In another example of bridging the healthcare gulf, we have recently been appointed to design and deliver two regional hospitals in the Murrumbidgee Local Health District. The Temora Hospital Redevelopment and Finley Health Service Redevelopment will collectively enhance the delivery of health care across the region and future-proof care for the local community.
Projects like these, as well as our Grafton Hospital Redevelopment with Woods Bagot, and the design and delivery of 10 community hospitals across Victoria in collaboration with DesignInc, not only mark a key milestone in the advancement of regional health care but allow us to apply our global study to address the social determinants of health and bridge the gap in health care across the east coast.
Care model innovations
New care model innovations are currently transforming the way regional and rural health care is being designed and delivered — and ensuring better access to specialist services normally only available to metro patients.

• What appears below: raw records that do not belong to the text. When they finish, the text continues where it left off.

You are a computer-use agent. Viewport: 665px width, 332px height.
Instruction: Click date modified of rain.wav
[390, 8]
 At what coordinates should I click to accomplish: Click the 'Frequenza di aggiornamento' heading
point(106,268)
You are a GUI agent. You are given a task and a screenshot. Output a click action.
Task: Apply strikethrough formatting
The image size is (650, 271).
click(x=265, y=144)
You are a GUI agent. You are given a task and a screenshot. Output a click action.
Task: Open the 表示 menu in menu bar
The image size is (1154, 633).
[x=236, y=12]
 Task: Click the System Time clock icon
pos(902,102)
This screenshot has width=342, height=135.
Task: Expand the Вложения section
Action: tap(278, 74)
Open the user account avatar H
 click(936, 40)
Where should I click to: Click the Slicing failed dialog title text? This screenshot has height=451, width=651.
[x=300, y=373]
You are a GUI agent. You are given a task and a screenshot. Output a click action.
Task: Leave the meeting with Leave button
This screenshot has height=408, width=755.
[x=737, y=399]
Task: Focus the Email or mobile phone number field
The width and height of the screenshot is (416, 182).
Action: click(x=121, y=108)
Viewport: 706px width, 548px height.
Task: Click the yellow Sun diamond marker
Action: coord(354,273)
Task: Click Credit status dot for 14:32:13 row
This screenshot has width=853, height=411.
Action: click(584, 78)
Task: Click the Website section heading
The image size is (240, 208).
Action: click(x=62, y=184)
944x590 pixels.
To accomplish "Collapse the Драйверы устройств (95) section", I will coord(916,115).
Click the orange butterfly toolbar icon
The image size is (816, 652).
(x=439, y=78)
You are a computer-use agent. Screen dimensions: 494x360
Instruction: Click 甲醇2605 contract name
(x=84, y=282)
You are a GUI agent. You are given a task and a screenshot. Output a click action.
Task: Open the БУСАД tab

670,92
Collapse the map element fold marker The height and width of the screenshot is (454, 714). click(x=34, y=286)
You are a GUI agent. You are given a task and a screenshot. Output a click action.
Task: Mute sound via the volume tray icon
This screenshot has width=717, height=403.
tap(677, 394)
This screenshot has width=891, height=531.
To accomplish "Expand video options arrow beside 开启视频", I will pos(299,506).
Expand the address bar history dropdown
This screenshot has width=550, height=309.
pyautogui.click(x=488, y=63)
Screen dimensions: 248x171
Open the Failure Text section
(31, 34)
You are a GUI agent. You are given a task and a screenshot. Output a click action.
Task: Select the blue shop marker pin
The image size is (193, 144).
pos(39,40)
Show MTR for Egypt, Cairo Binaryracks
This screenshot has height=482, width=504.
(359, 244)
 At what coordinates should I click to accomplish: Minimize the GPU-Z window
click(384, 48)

For us, designing for inclusivity and equity is becoming increasingly important, as is the need to embed telehealth and virtual care within hospital facilities to improve workflows, enable personalisation and promote value-based health care that extends beyond the walls of the hospital.
Looking ahead, if we continue to design hospitals that embrace notions of Rural Resolve, we will be well-positioned to build smarter, more resilient regional and rural areas that advance health equity and create happy, healthy communities for many years to come.
*Joe Mihaljević is a Registered Architect with almost 33 years of experience on major health projects in Australia and New Zealand.
Mihaljević's project leadership experience covers a diverse range of health projects in both private and public sectors. He has particular skills in managing User Group Consultations to deliver a schematic design layout and is adept in transitioning to managing consultant groups in a collaborative manner with health clients, project managers and contractors alike in delivering quality functional health facilities.